* **WHAT THIS TASK INVOLVES**:
The entries that follow must be given again exactly, with the pictures excluded.

[Stored data]
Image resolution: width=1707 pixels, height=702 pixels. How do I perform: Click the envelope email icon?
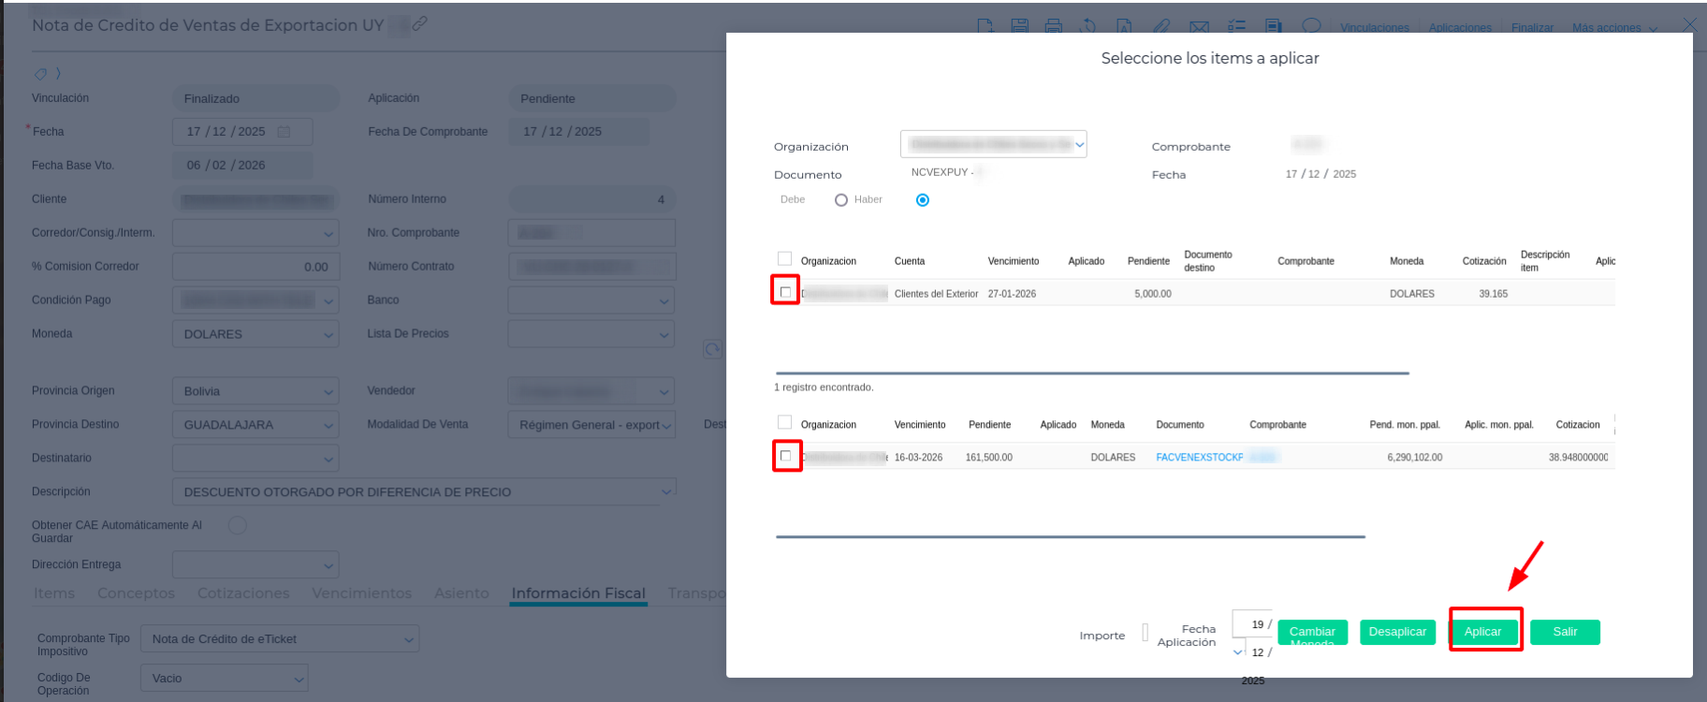pos(1199,27)
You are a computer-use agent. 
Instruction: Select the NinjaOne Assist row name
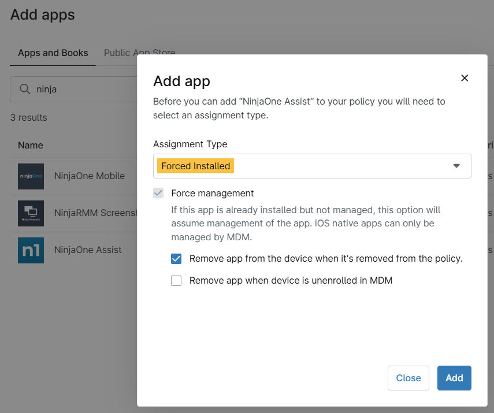tap(88, 250)
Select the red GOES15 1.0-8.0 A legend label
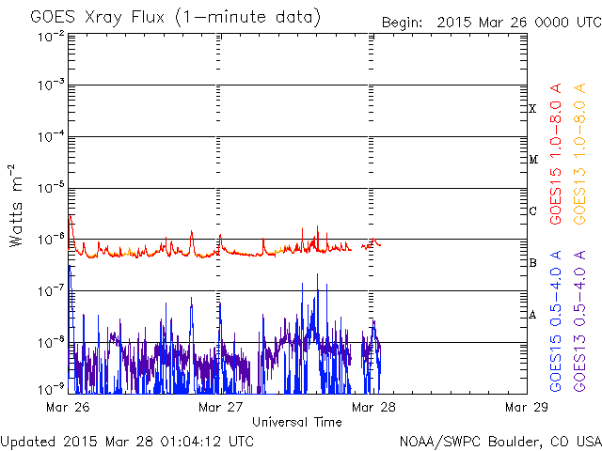This screenshot has height=451, width=602. click(556, 154)
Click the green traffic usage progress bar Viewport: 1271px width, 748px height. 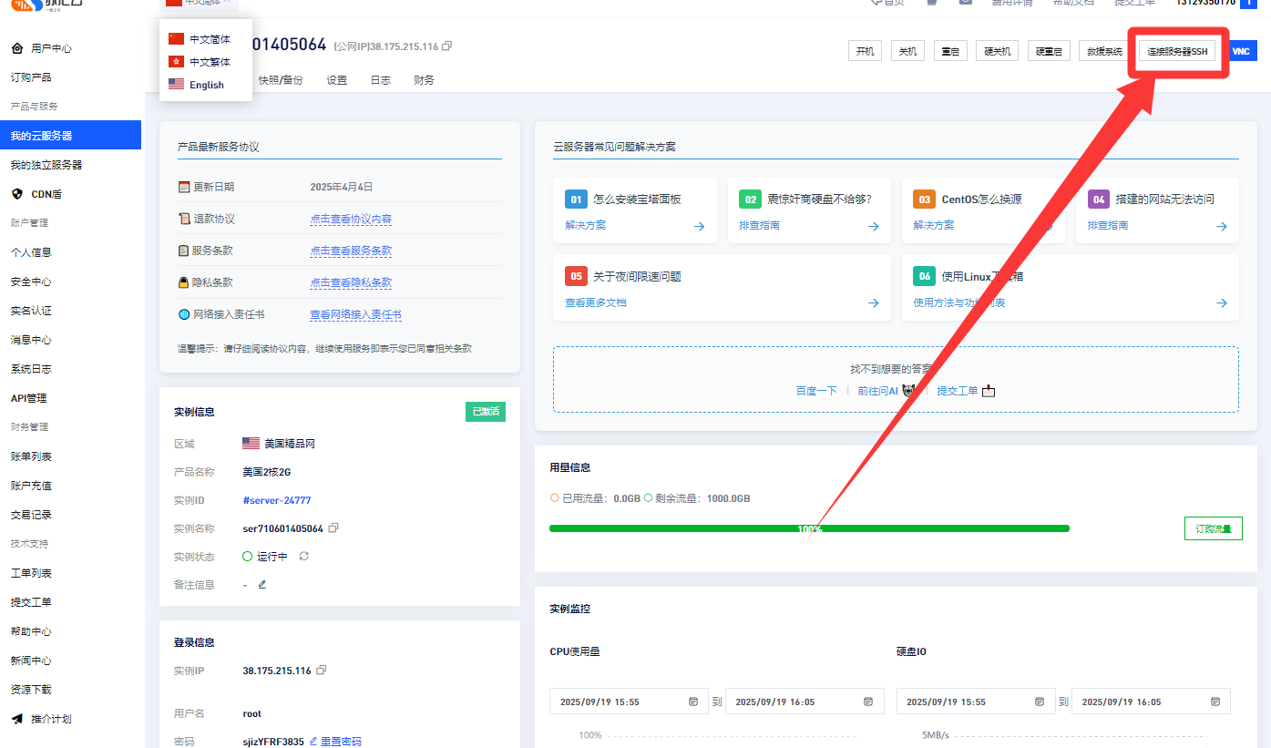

* **ANSWER AREA**:
Image resolution: width=1707 pixels, height=702 pixels. How do I perform: Click the envelope email icon?
pos(1199,27)
You are a computer-use agent. 
Instruction: Select the NinjaOne Assist row name
tap(88, 250)
Select the red GOES15 1.0-8.0 A legend label
This screenshot has height=451, width=602. click(556, 154)
Click the green traffic usage progress bar Viewport: 1271px width, 748px height. 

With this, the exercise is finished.